É também um avanço, em relação a outras versões sugeridas, que os titulares não sejam obrigados a exercer seus direitos por meio de associações de gestão coletiva de direitos autorais. Os dias compreendidos estão coletiva, considerando os problemas que ainda caracterizam essas entidades no Brasil.

Preocupações com os novos dispositivos sobre a remuneração de conteúdos jornalísticos: o que se quer proteger? 

Fortalecer o jornalismo de interesse público por meio de políticas, planos e programas de gestão administrativa, como uma nova fonte de receitas para o setor, é um ponto que merece discussão.Uma sociedade democrática e protetiva a direitos humanos se constrói com uma imprensa pujante, plural, livre e sustentável. Neste ponto, a preocupação da Coalizão Direitos na Rede é que o desenho da regulação tenha aderência com esses objetivos, protegendo jornalismos operados por organizações de diversos tipos e tamanhos, preocupadas em valorizar seus profissionais e em produzir conteúdo a partir de critérios éticos. Isso implica dizer que o reconhecimento de um dever de remuneração não deve ser construído como uma brecha para que modelos de negócio predatórios, caça-cliques ou sensacionalistas sejam ainda mais privilegiados no ambiente digital.

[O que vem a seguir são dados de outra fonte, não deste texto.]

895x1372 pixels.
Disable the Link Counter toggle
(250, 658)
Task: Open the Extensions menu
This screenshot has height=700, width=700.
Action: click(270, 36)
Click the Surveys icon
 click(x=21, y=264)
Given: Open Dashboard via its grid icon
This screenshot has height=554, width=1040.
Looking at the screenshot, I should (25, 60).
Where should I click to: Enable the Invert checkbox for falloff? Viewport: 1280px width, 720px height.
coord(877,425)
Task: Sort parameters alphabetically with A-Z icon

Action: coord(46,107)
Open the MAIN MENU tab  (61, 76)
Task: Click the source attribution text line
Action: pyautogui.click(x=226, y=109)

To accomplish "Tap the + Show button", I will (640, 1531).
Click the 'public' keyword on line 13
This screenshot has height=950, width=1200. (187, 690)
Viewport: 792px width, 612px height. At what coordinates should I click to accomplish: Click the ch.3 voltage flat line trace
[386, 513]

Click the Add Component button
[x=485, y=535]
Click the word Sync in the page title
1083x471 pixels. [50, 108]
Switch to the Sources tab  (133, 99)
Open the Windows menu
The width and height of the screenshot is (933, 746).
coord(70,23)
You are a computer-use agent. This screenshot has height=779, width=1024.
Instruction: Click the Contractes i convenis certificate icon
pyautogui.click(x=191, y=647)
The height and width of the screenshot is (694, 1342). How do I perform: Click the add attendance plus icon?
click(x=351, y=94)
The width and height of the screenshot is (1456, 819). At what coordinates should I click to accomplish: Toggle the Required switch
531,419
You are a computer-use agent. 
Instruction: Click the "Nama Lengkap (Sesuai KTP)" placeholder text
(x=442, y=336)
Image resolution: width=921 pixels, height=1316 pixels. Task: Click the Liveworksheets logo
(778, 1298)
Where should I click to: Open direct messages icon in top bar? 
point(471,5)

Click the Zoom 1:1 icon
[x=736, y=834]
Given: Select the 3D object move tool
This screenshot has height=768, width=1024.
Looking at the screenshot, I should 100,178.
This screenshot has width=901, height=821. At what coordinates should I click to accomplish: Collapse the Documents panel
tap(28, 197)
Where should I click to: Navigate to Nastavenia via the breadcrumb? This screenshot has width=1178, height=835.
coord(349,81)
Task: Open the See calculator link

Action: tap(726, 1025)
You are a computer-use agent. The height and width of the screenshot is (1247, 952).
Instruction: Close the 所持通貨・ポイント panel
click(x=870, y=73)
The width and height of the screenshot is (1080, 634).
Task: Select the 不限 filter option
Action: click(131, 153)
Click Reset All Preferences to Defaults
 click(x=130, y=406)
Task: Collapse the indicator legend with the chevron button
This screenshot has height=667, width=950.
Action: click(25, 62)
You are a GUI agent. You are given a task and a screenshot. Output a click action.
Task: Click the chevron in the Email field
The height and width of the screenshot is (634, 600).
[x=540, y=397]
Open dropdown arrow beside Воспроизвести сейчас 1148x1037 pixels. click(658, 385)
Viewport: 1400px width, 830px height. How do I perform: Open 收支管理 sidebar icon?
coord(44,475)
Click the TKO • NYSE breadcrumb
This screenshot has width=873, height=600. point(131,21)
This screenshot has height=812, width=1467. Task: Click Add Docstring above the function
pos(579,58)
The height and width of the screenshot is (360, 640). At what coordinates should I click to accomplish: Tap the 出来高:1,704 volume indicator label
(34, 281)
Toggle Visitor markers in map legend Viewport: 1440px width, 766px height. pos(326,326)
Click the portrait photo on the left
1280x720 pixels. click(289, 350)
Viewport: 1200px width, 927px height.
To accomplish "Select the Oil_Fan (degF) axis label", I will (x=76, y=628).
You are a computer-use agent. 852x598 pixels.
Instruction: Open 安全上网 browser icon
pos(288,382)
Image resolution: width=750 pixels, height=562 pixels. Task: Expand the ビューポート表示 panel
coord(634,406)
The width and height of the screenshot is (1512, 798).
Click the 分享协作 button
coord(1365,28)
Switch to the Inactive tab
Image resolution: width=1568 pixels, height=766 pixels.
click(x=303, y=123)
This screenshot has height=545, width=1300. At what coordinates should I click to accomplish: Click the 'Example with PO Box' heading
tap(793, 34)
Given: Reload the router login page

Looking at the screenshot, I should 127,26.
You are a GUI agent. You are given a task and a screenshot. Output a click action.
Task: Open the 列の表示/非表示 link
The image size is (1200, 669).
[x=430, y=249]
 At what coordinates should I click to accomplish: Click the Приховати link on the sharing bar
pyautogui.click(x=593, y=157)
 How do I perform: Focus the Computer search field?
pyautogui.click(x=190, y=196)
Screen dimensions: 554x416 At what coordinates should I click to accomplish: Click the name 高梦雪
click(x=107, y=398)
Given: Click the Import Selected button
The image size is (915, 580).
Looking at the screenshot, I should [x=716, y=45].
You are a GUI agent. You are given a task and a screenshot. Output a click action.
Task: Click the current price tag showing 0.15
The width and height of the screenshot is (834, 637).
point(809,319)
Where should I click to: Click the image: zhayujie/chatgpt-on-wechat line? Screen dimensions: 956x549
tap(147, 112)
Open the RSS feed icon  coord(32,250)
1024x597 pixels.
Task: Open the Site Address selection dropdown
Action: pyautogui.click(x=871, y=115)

Conforme a nova proposta legislativa, o assunto será inserido dentro do Marco Civil da Internet (Lei 12.965/2014). Neste ponto – e partindo dos pressupostos acima -, sugerimos o seguinte:

Definir melhor o conceito e as características do “provedor”. Sobre o parágrafo único do art. 5: novamente o substitutivo faz uma definição muito ampla do que é um provedor, ignorando também qualquer diferenciação de porte.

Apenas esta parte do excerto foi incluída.